Question

In: Economics

a small nation has three gasoline suppliers with a linear monthly market demand equal to Q=500,000...

a small nation has three gasoline suppliers with a linear monthly market demand equal to Q=500,000 -5p. Each firm's marginal cost (MC) and average total cost (ATC) curves are horizontal at $10,000 per month. What is the If the firms compete how much do each of the firms earn in profit?

Solutions

Expert Solution

We have the following information

Market Demand: Q = 500,000 – 5P or P = 100,000 – 0.2Q

Q = Output

P = Market price

For equilibrium a firm needs to equate its marginal cost (MC) with the market price

MC = 10,000 (given)

P = MC

100,000 – 0.2Q = 10,000

90,000 = 0.2Q

Total Output (Q) = 450,000

Market price: P = 100,000 – 0.2Q

P = 100,000 – 90,000

Market Price (P) = $10,000

Since, all the three firms have identical marginal and average total cost, so the total output will be equally distributed among the firms.
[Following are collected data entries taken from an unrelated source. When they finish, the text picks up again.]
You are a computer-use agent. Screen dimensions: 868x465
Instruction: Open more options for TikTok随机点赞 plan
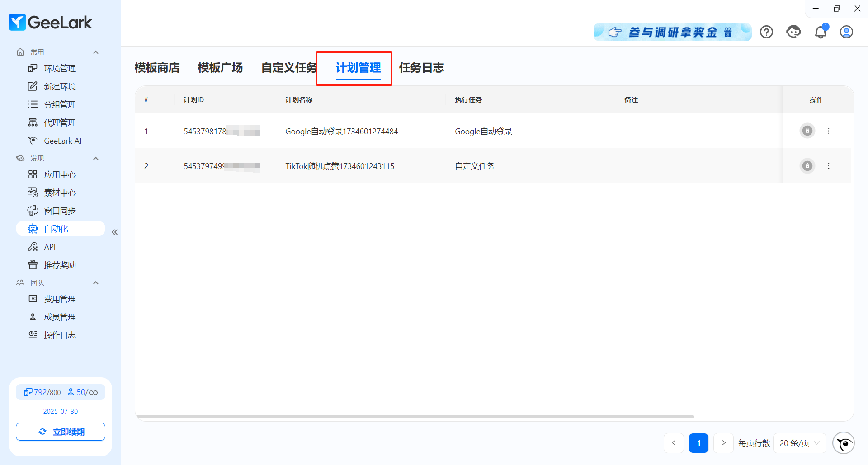(829, 166)
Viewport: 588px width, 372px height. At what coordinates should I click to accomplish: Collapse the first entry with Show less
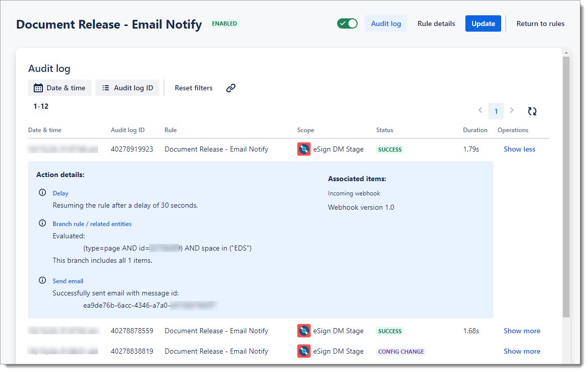tap(520, 149)
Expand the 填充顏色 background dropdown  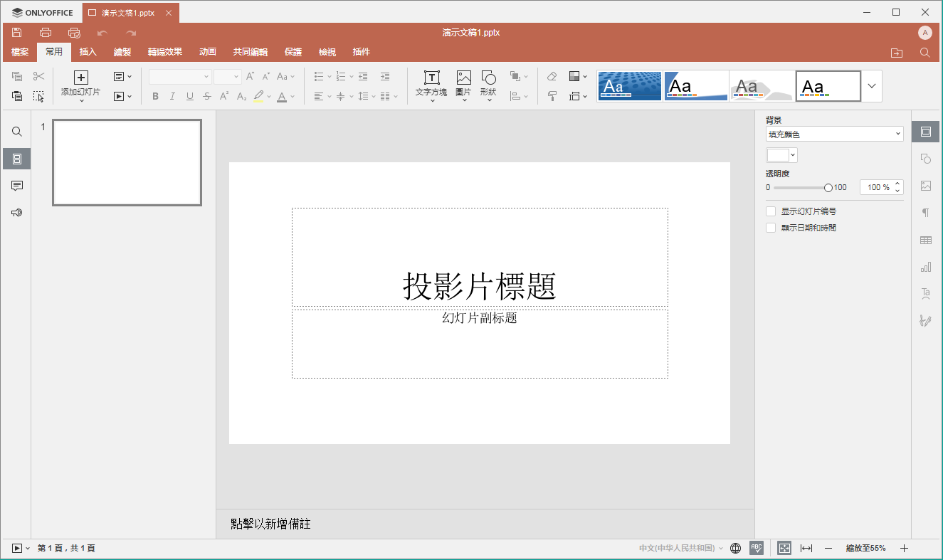(834, 134)
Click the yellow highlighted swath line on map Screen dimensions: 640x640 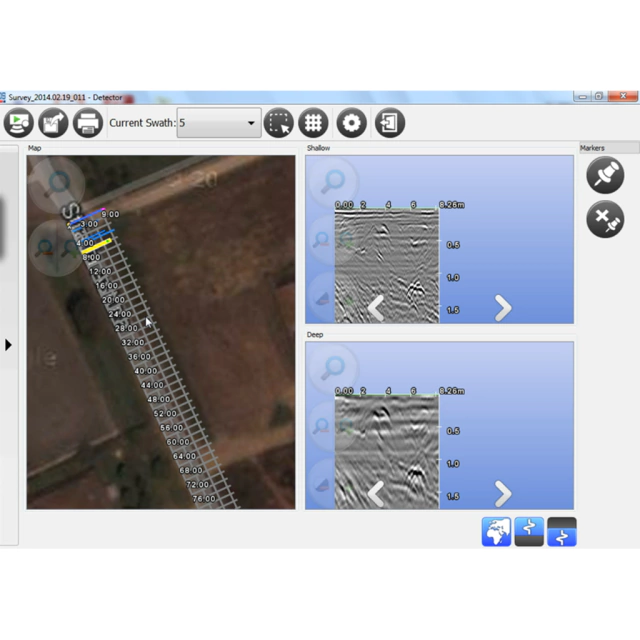tap(93, 245)
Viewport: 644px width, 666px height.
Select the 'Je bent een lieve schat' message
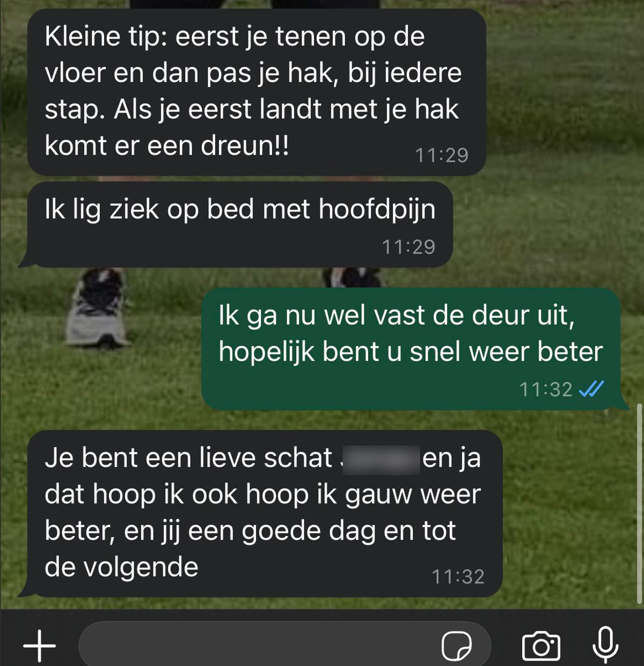[260, 514]
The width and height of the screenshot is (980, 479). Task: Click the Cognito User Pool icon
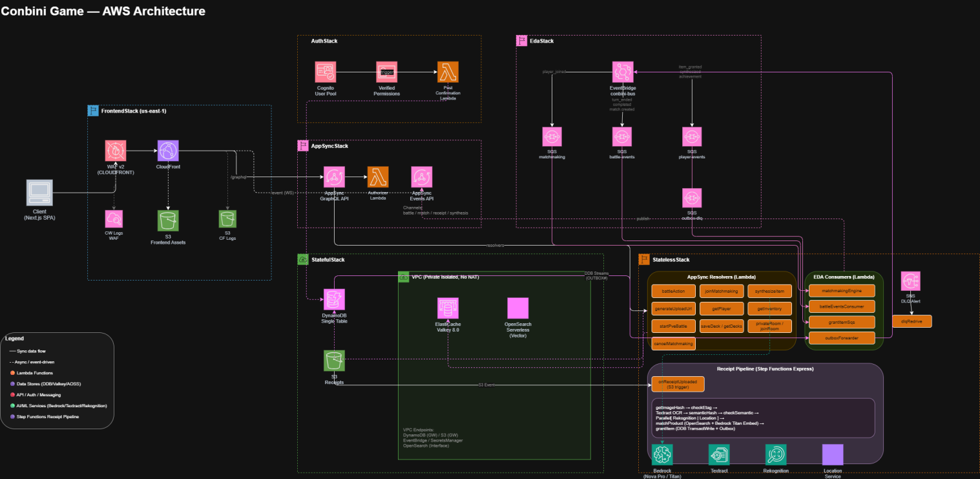326,72
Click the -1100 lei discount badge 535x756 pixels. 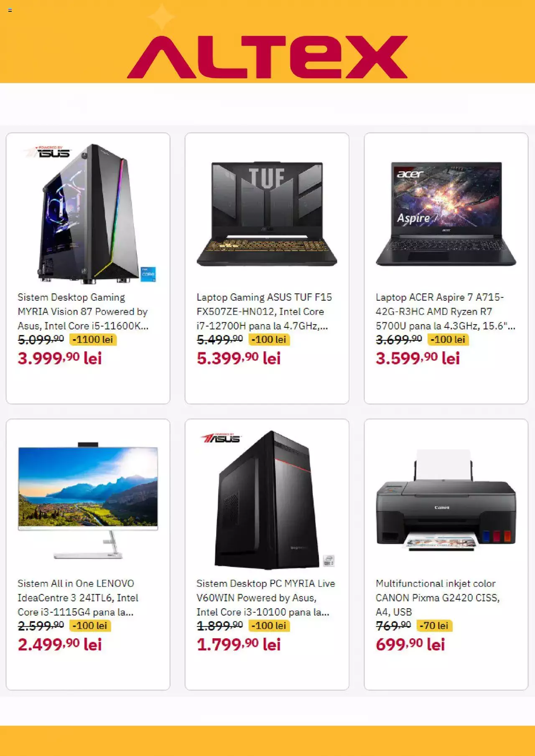pyautogui.click(x=93, y=340)
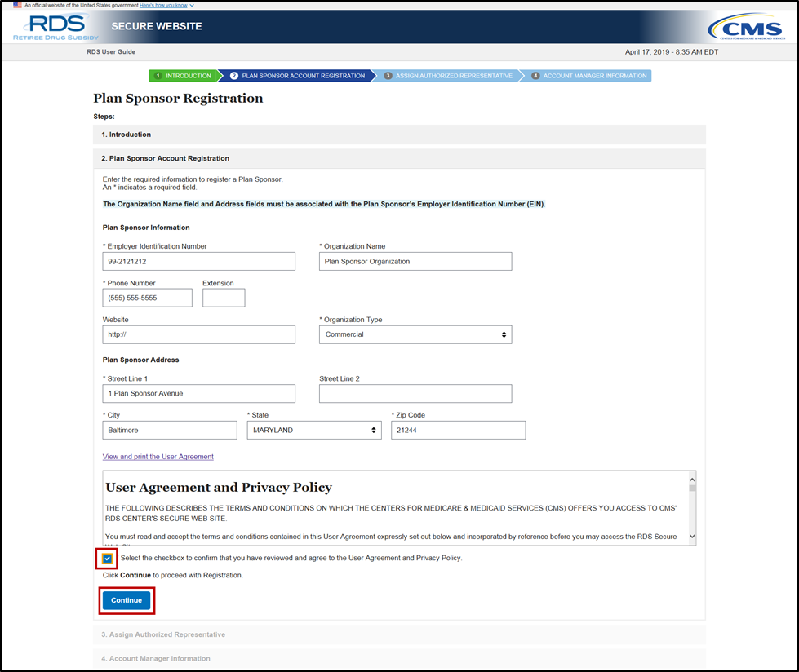Image resolution: width=799 pixels, height=672 pixels.
Task: Click the Organization Name input field
Action: point(415,261)
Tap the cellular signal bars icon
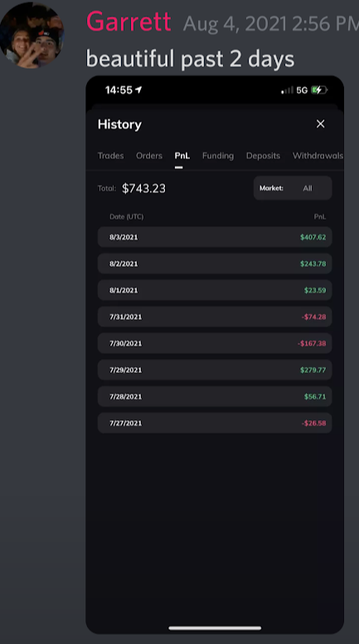The image size is (359, 644). (x=288, y=90)
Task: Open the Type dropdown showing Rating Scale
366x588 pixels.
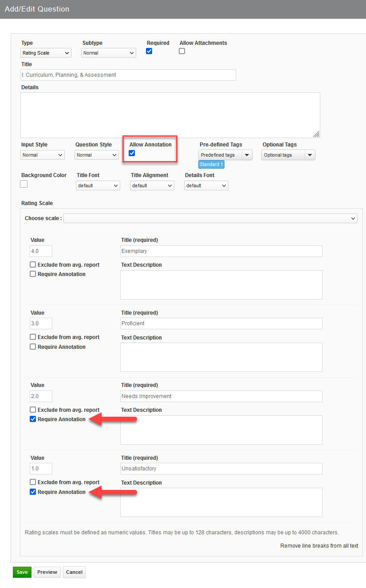Action: tap(46, 53)
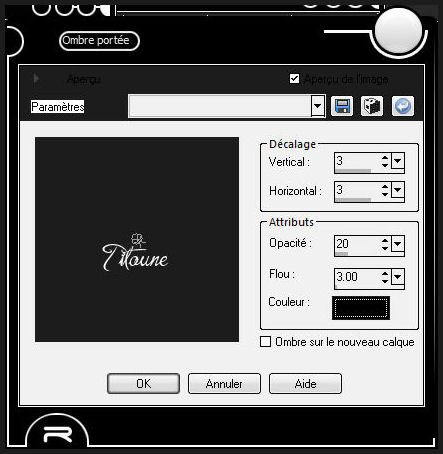Click the black Couleur shadow swatch
Screen dimensions: 443x454
point(361,308)
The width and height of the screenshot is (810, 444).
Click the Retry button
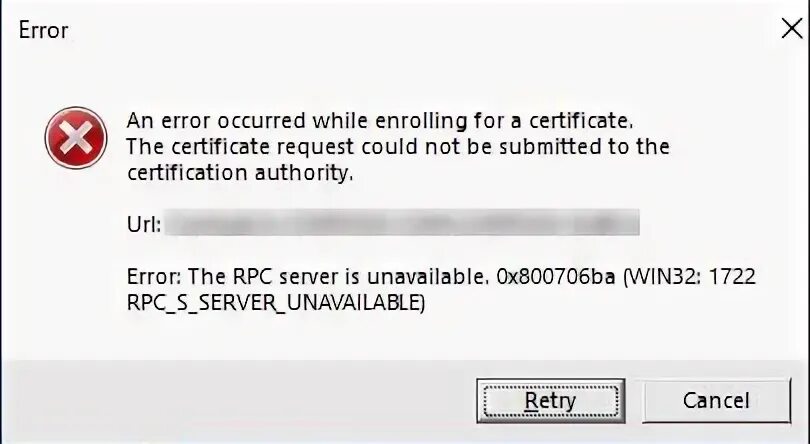point(551,401)
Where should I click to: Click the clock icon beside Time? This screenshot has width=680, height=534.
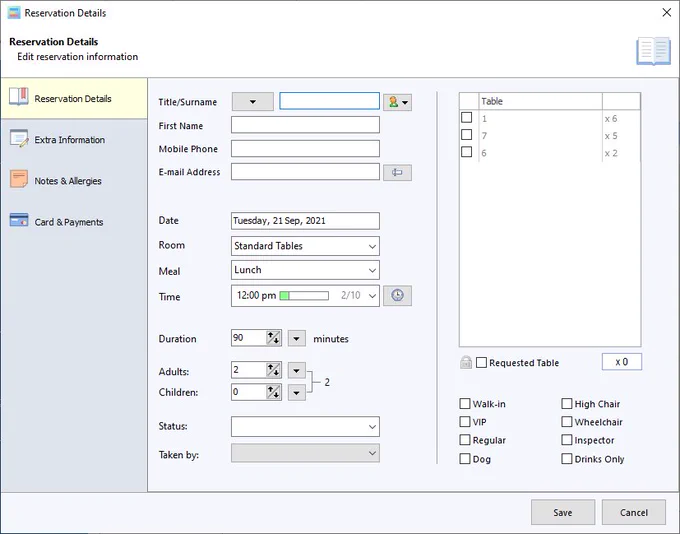[397, 295]
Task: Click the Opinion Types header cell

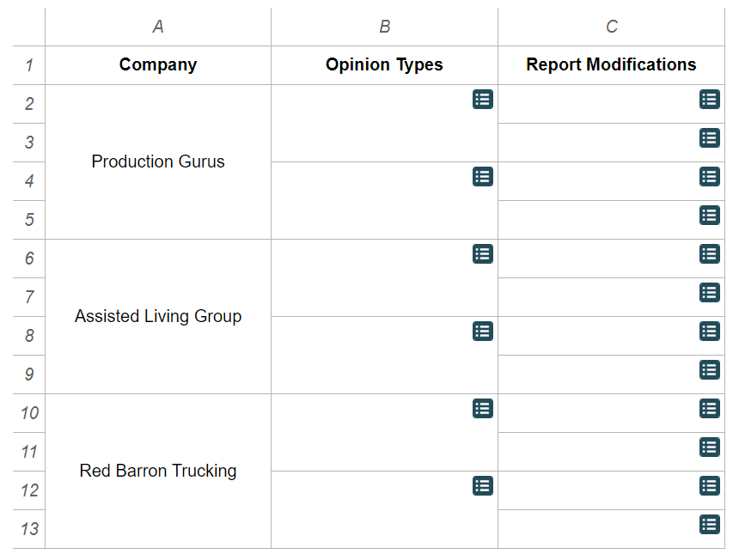Action: (x=384, y=64)
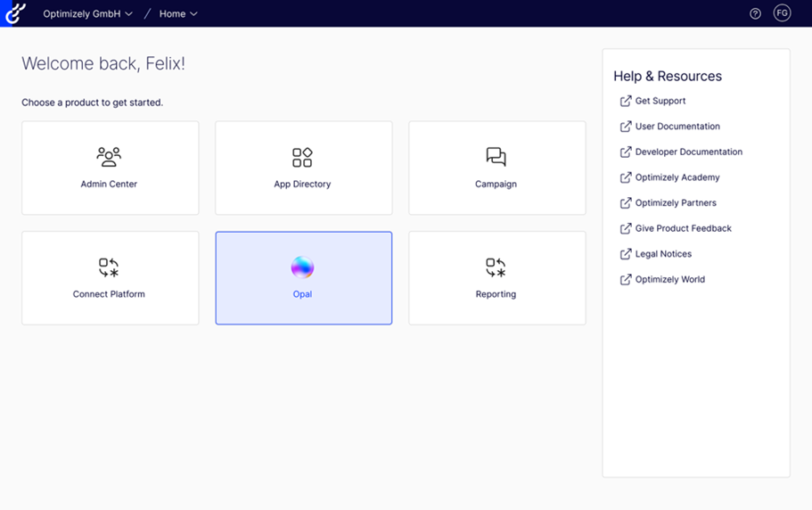Click the Reporting tile icon

tap(496, 267)
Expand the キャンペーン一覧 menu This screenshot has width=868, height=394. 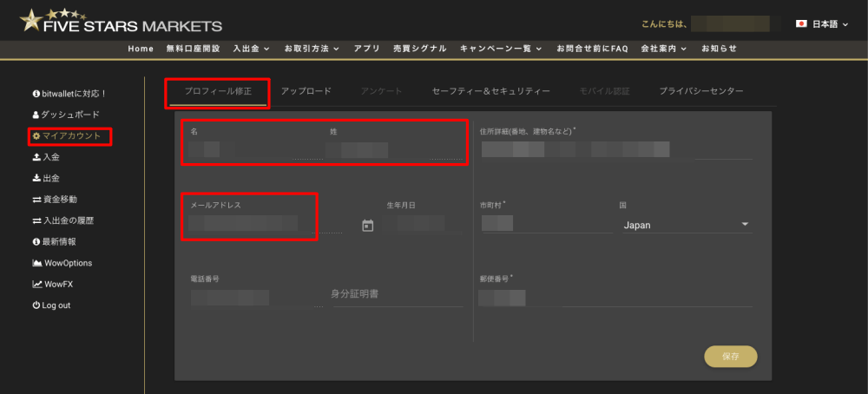[x=501, y=49]
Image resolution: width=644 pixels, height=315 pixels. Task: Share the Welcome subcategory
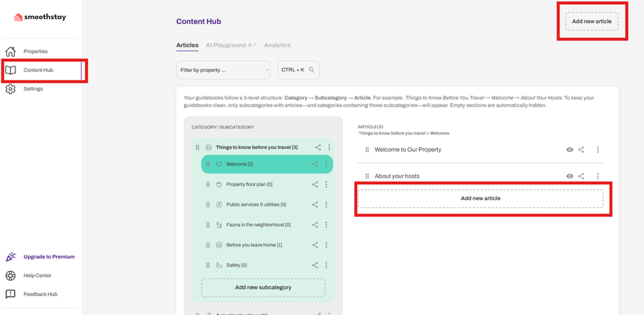(x=315, y=165)
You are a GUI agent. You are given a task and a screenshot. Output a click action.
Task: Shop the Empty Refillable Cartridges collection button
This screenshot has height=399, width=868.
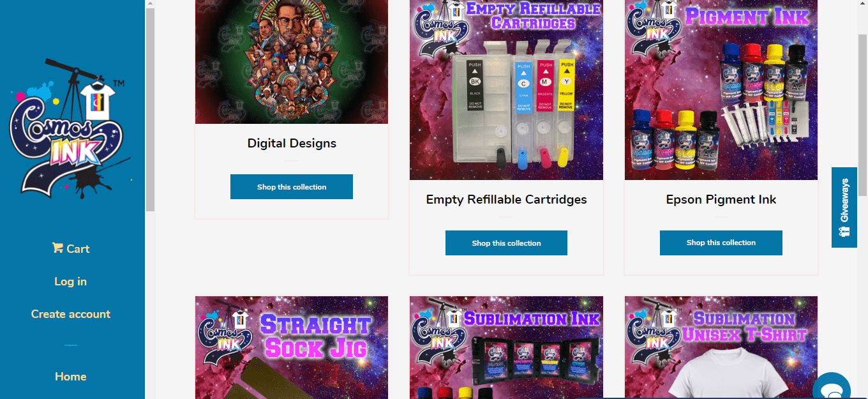(x=506, y=243)
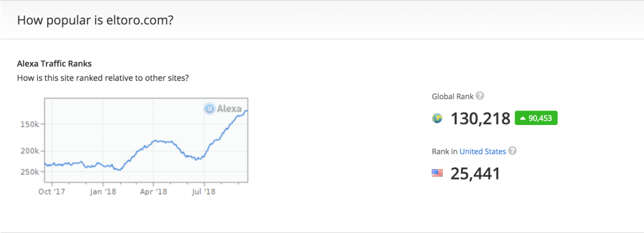The image size is (644, 233).
Task: Select the Oct '17 label on chart axis
Action: tap(52, 191)
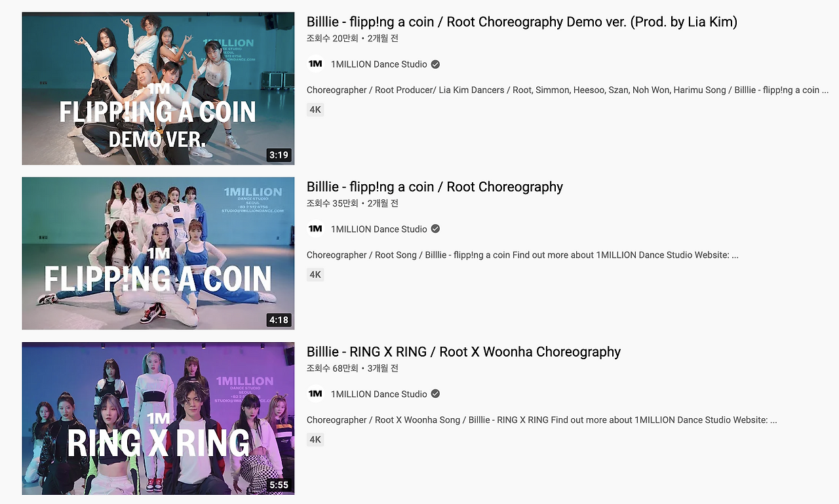Open title 'Billlie - flipp!ng a coin / Root Choreography'
Viewport: 839px width, 504px height.
(x=435, y=187)
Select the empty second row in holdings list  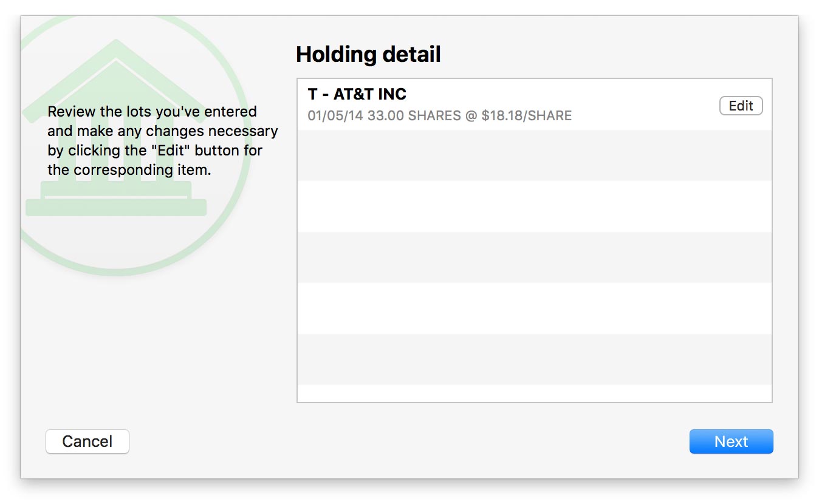tap(534, 155)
So, each firm will produce: 450,000/3 = 150,000

Profit = Total Revenue – Total Cost

Total Revenue = Price × Output

Total Revenue = 10,000 × 150,000

Total Revenue of a Firm = 1,500,000,000

Total Cost = ʃMC = ʃ10,000 = 10,000Q

Total Cost = 10,000 × 150,000

Total Cost = 1,500,000,000

So,

Profit = 1,500,000,000 – 1,500,000,000

So, each firm will earn zero profit.